# WHAT NEEDS TO BE DONE
In the records below, replace every "Image resolution" with "Screen resolution" and leave everything else as it is.

(Dataset entries)
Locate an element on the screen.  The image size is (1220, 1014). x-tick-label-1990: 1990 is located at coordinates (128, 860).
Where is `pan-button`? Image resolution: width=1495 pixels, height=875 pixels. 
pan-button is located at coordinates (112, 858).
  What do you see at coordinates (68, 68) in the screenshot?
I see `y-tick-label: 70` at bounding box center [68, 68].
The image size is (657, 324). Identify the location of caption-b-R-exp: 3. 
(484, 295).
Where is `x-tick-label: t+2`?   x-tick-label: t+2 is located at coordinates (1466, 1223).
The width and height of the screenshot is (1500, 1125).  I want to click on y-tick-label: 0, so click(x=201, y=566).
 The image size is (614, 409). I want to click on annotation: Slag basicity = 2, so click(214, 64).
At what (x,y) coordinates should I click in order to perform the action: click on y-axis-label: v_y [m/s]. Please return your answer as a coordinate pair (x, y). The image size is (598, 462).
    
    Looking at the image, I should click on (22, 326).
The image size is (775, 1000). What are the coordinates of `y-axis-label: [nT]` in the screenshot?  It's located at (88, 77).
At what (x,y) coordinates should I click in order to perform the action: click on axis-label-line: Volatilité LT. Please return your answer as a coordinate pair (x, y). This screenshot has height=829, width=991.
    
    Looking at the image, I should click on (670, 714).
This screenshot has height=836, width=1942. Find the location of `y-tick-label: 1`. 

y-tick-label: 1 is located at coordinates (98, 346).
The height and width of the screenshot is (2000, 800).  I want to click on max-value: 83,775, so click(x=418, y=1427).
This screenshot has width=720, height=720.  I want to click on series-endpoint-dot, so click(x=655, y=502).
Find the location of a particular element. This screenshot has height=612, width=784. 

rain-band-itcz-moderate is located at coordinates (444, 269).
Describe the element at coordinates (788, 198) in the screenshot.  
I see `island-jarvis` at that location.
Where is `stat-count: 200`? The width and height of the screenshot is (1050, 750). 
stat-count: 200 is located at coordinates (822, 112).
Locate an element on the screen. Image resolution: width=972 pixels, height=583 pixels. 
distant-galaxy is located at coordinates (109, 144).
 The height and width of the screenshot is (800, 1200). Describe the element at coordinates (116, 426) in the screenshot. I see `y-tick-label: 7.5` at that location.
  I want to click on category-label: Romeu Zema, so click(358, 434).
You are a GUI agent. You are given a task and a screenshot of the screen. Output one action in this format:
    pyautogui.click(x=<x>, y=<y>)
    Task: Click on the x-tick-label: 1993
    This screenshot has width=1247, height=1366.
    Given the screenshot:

# TASK RESPONSE
Locate an element on the screen.  The image size is (1220, 1014). x-tick-label-1990: 1990 is located at coordinates (128, 860).
Where is `pan-button`? Screen resolution: width=1495 pixels, height=875 pixels. 
pan-button is located at coordinates (112, 858).
  What do you see at coordinates (68, 68) in the screenshot?
I see `y-tick-label: 70` at bounding box center [68, 68].
The image size is (657, 324). Identify the location of caption-b-R-exp: 3. 
(484, 295).
Where is `x-tick-label: t+2`?   x-tick-label: t+2 is located at coordinates (1466, 1223).
The width and height of the screenshot is (1500, 1125).  I want to click on y-tick-label: 0, so click(x=201, y=566).
 The image size is (614, 409). I want to click on annotation: Slag basicity = 2, so click(214, 64).
At what (x,y) coordinates should I click in order to perform the action: click on y-axis-label: v_y [m/s]. Please return your answer as a coordinate pair (x, y). The image size is (598, 462).
    
    Looking at the image, I should click on (22, 326).
The image size is (775, 1000). What are the coordinates of `y-axis-label: [nT]` in the screenshot?  It's located at (88, 77).
At what (x,y) coordinates should I click in order to perform the action: click on axis-label-line: Volatilité LT. Please return your answer as a coordinate pair (x, y). This screenshot has height=829, width=991.
    
    Looking at the image, I should click on (670, 714).
This screenshot has height=836, width=1942. Find the location of `y-tick-label: 1`. 

y-tick-label: 1 is located at coordinates (98, 346).
The height and width of the screenshot is (2000, 800).  I want to click on max-value: 83,775, so click(x=418, y=1427).
This screenshot has width=720, height=720.  I want to click on series-endpoint-dot, so click(x=655, y=502).
Find the location of a particular element. This screenshot has height=612, width=784. 

rain-band-itcz-moderate is located at coordinates (444, 269).
Describe the element at coordinates (788, 198) in the screenshot.  
I see `island-jarvis` at that location.
Where is `stat-count: 200`? The width and height of the screenshot is (1050, 750). 
stat-count: 200 is located at coordinates (822, 112).
Locate an element on the screen. Screen resolution: width=972 pixels, height=583 pixels. 
distant-galaxy is located at coordinates (109, 144).
 The height and width of the screenshot is (800, 1200). Describe the element at coordinates (116, 426) in the screenshot. I see `y-tick-label: 7.5` at that location.
  I want to click on category-label: Romeu Zema, so click(358, 434).
You are a GUI agent. You are given a task and a screenshot of the screen. Output one action in this format:
    pyautogui.click(x=<x>, y=<y>)
    Task: Click on the x-tick-label: 1993
    This screenshot has width=1247, height=1366.
    Given the screenshot:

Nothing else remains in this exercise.